Messagepar amabrom » 18 Juin 2010 14:18

Bravo, beaucoup d'émotion, de vécu, dans ce post...

Pour moi, partir, c'est d'abord la naissance d'un projet, sa préparation qui est essentielle, puis enfin le jour du départ... Peu importe la manière de voyager, le départ est l'essentiel du voyage. Après on est pris dans la tourmente du quotidien, des improvisations et surprises du voyage. Une machine à laver qui nous remue jusqu'à la fin...

Le plus dur dans un voyage est le retour. C'est souvent un atterrissage difficile, surtout s'il est projeté à long terme ou pas du tout envisagé. Le retour à la routine, au formatage comme on le dit si bien ici.

Pour mon premier long voyage (Afrique), les préparatifs ont duré une bonne année, entre la préparation du véhicule, les pièces détachées, les réserves et enfin les économies pour continuer à payer le logement en Suisse, les assurances, etc, etc. Par manque d'expérience, nous nous sommes vite rendus compte que nos préparatifs n'étaient pas les bons et le voyage a pris le visage de l'aventure au quotidien.

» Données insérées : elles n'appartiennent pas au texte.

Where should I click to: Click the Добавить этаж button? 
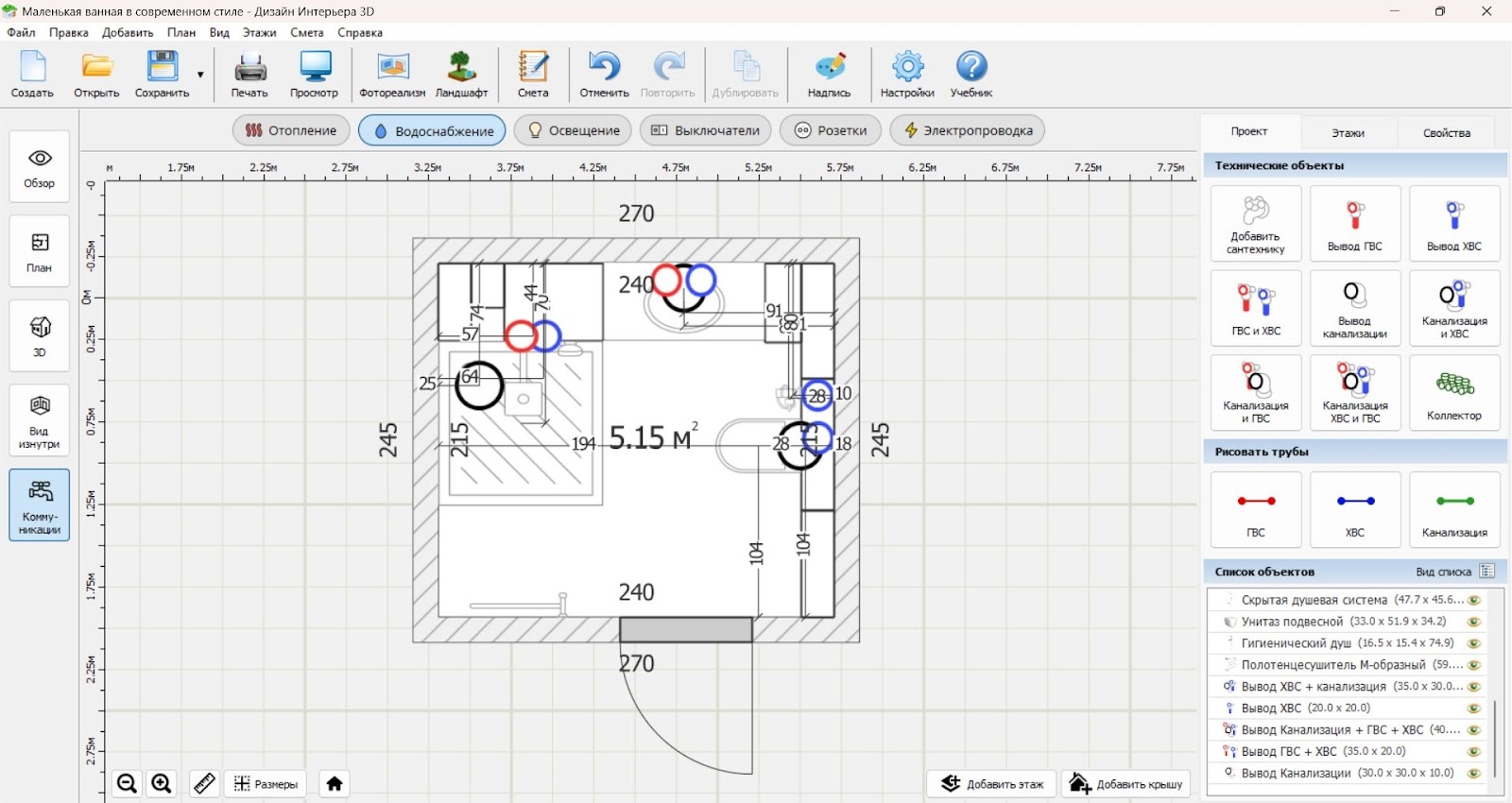tap(992, 783)
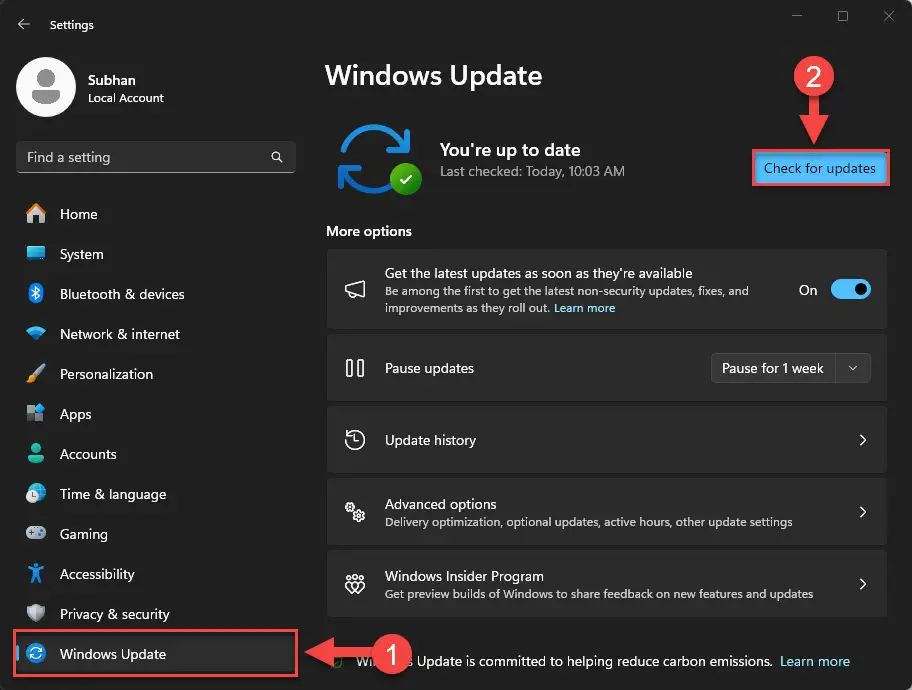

Même en couple les choses ne se passent pas comme on le voudrait. Les galères ne sont pas ressenties de la même manière et les tensions souvent fortes. L'expérience enrichi l'esprit, même si elle est mauvaise... Nous sommes repartis plusieurs fois par la suite, sur le sol africain, mieux équipés, plus libres par nos expériences, plus confiants dans nos réactions.

En 1991 lors de la première guerre du golfe, nous étions dans le centre de l'Algérie où on nous menaçait partout de nous égorger à chaque coin de rue des bleds traversés. Pour ne pas gâcher le plaisir de nos vacances, nous avons fuit vers le sud et nous nous sommes retrouvés après un long périple (et informé nos employeurs de longues prolongations de vacances...), au bord de l'océan à Lomé avec plus un sous en poche. C'était un choix de vie, décidé en cours de route. Le voyage nous a emporté et nous nous sommes laissés guidé par nos envies, le destin. Après c'était le Cameroun et la Guinée équatoriale.

C'est ainsi que je conçoit maintenant le voyage : mettre la clé sous la porte, partir... Parfois sans but précis si ce n'est un continent.

"Le temps ne fait rien à l'affaire" chantait Brassens, mais il est important... On ne peut se libérer de nos fardeaux sans disponibilité... Et quand on parvient à se réveiller le matin en ne sachant plus quel jour on vit, c'est le signe que l'on a débrayé, que notre cerveau s'est mis en position "voyage" et que l'on a oublié les m... quotidiennes.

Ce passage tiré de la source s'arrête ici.